Como a terra se estendia lá embaixo!Com suas montanhas e florestas, parecia apenas uma lavoura cheia dos sulcos do arado. Mas dali a pouco já se assemelhava a um mapa raso, de traços não muito distintos; e por fim aparecia toda envolta em névoas e nuvens.
E as águias voavam cada vez mais alto, mais alto nos ares...
Mas eis que Deus mandou um dos seus inúmeros anjos - um único. O príncipe malvado lançou contra ele milhares de balas; elas porém, ricocheteavam , sem ferir as asas brilhantes do anjo, e caíam como simples grãos de granizo. Contudo, uma gota de sangue, uma só gota, brotou de uma das alvas penas e foi cair no navio do príncipe. E essa gota única corroeu o navio, pesou sobre ele como milhares de quintais de chumbo e arrastou-o para baixo, em uma queda precipitada. Partiram-se as robustas asas das águias. O vento uivava ao redor da cabeça do príncipe e as nuvens formadas pela fumaça das labaredas das cidades incendiadas transformavam-se em vultos ameaçadores - caranguejos marinhos, de milhas de comprimento, que estendiam para ele garras e pinças; e amontoavam-se formando imensos penedos. E desses penedos rolavam blocos, que se convertiam logo em dragões a cuspir fogo...
E o príncipe jazia semimorto no bojo do navio, que ficou afinal suspenso, depois de um baque tremendo, sobre uma floresta.
- Quero vencer a Deus! - bradava o príncipe. - Jurei-o e hei de fazer o que quero!
E sete anos se passarem na construção de artísticos navios que haviam se singrar os ares, como veleiros. O príncipe mandou cortar raios do aço mais resistente para despedaçar as fortificações do céu. Concentrou-se guerreiros de todos os países que conquistara: formavam filas de milhas de extensão. Embarcaram esses exércitos nos navios engenhosamente construídos; o príncipe aproximou-se do que lhe era destinado...
Mas eis que Deus enviou um enxame de mosquitos- um único enxame, não muito grande, de mosquitos que dançavam em redor do príncipe, picando-lhe o rosto e as mãos. Enraivecido, desem bainhou a espada e deu golpes no ar. Mas era só no ar que acertava mesmo: não apanhava um só mosquito. Mandou então buscar tapetes preciosos e enrolou-se neles, para se livrar dos insetos. Os criados executaram todas as suas ordens. Mas um mosquito- um único mosquito - ficou no interior do tapete e introduziu-se no ouvido do príncipe. Picou-o e a picada ardia como fogo que queima. O veneno do mosquito infiltrou-se-lhe no cérebro e o príncipe, como um louco, lançou longe os tapetes em que se envolvia. Despedaçando as roupas, pôs-se a dançar, completamente despido, diante dos seus ferozes guerreiros.
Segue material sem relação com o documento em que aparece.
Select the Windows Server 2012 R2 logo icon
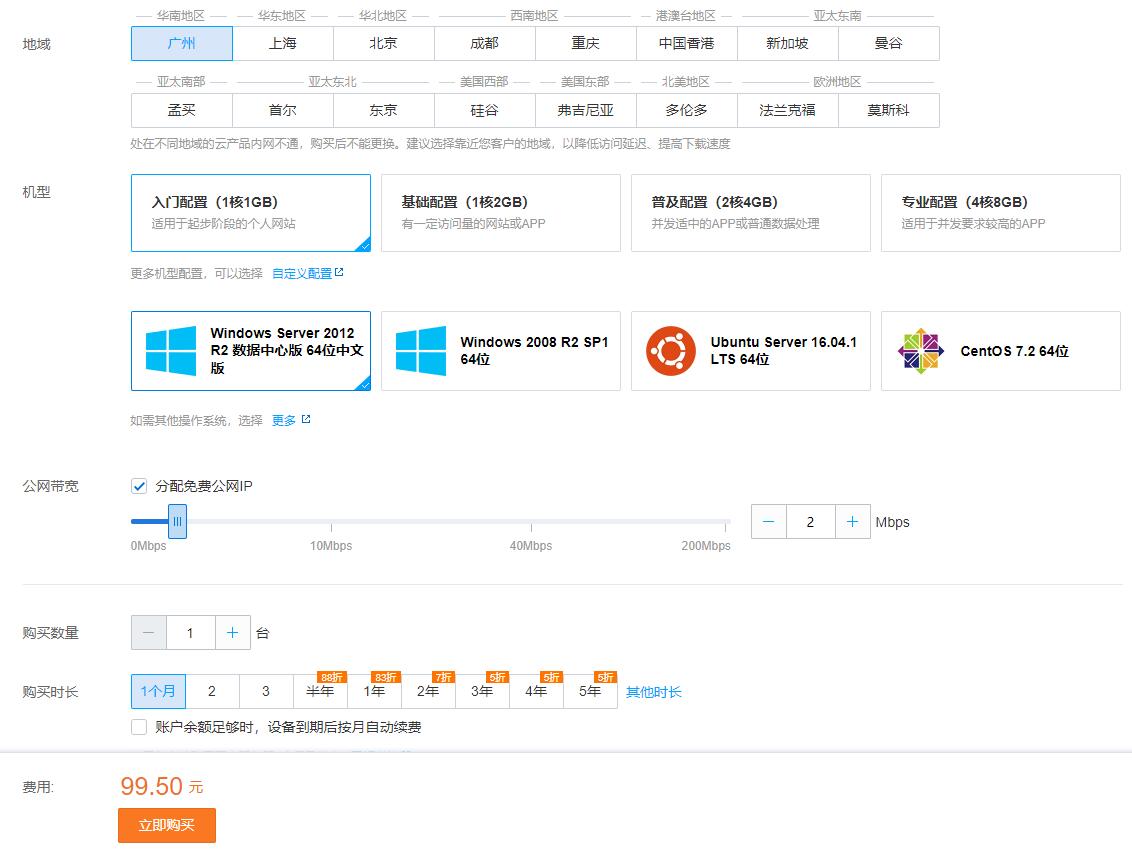Image resolution: width=1132 pixels, height=850 pixels. tap(171, 351)
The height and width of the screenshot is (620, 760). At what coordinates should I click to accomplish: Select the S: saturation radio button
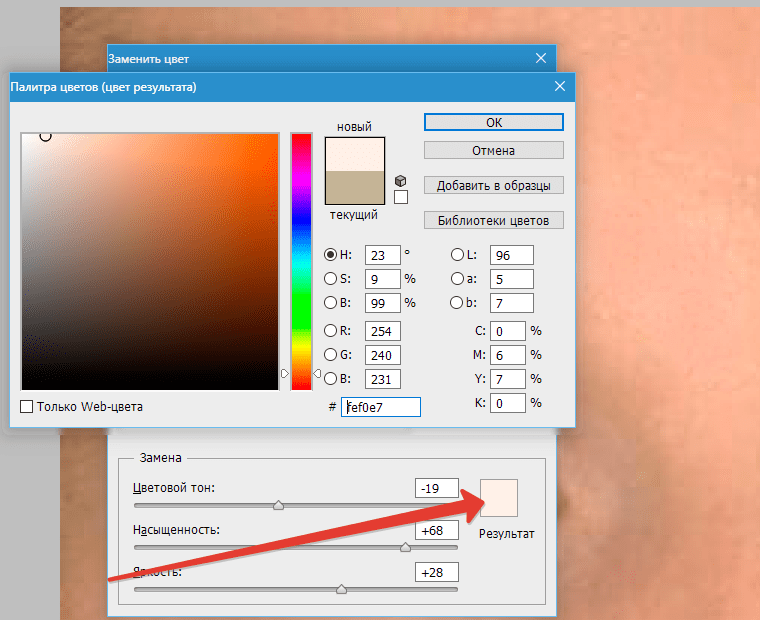330,278
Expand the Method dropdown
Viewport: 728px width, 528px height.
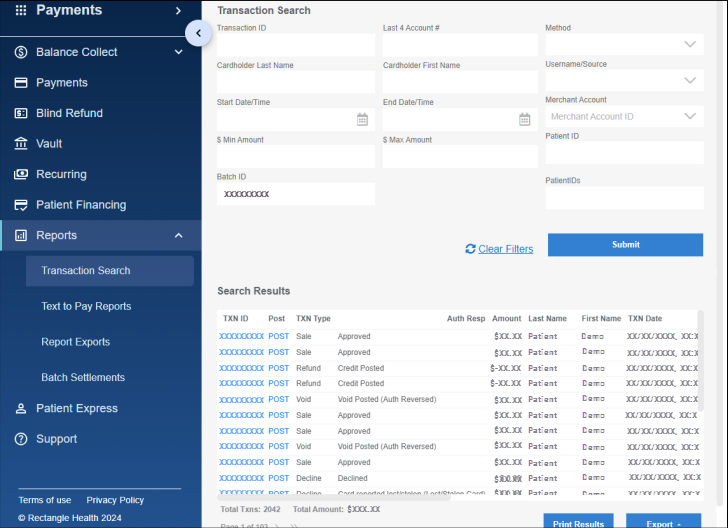[689, 44]
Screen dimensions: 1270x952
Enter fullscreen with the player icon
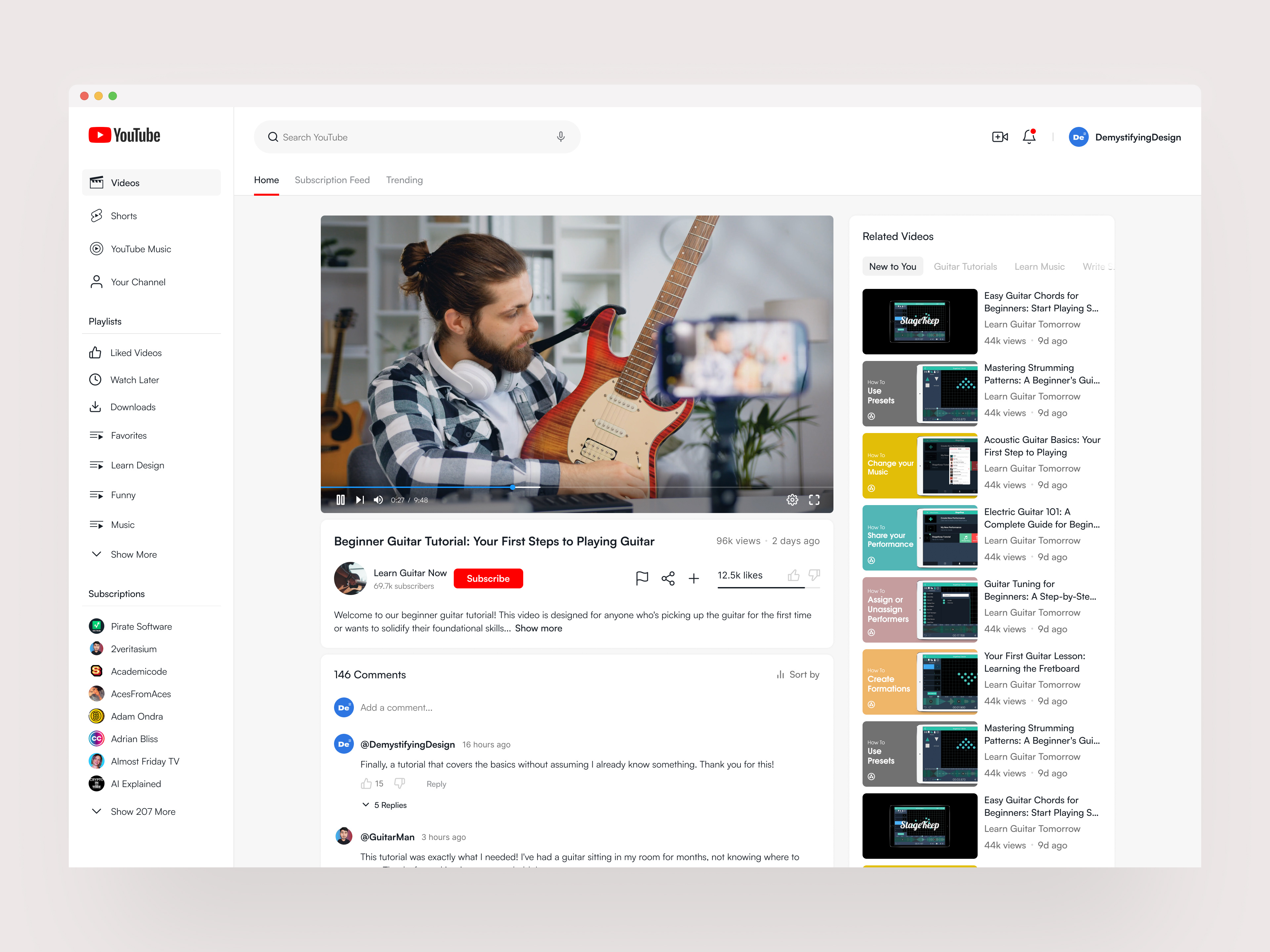(814, 499)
Estes agora zombavam do príncipe doido, que quisera guerrear Deus e fora vencido por um só mosquito, por um minúsculo mosquito. FIM
Os contos que estou transcrevendo são de livros muito antigos que ganhei de meu querido pai. Quando percebi que eles estavam ficando velhos e amarelados, fiquei com medo de perdê-los. Resolvi então salvá-los para sempre, digitando letra por letra e me envolvendo em cada história. Obrigada pai e mãe, amo vocês! E um obrigada às novas tecnologias que me permitirão salvar meus livros e dar a outras pessoas a oportunidade de se emocionarem com Os Contos de Grimn e Andersen como eu me emocionei.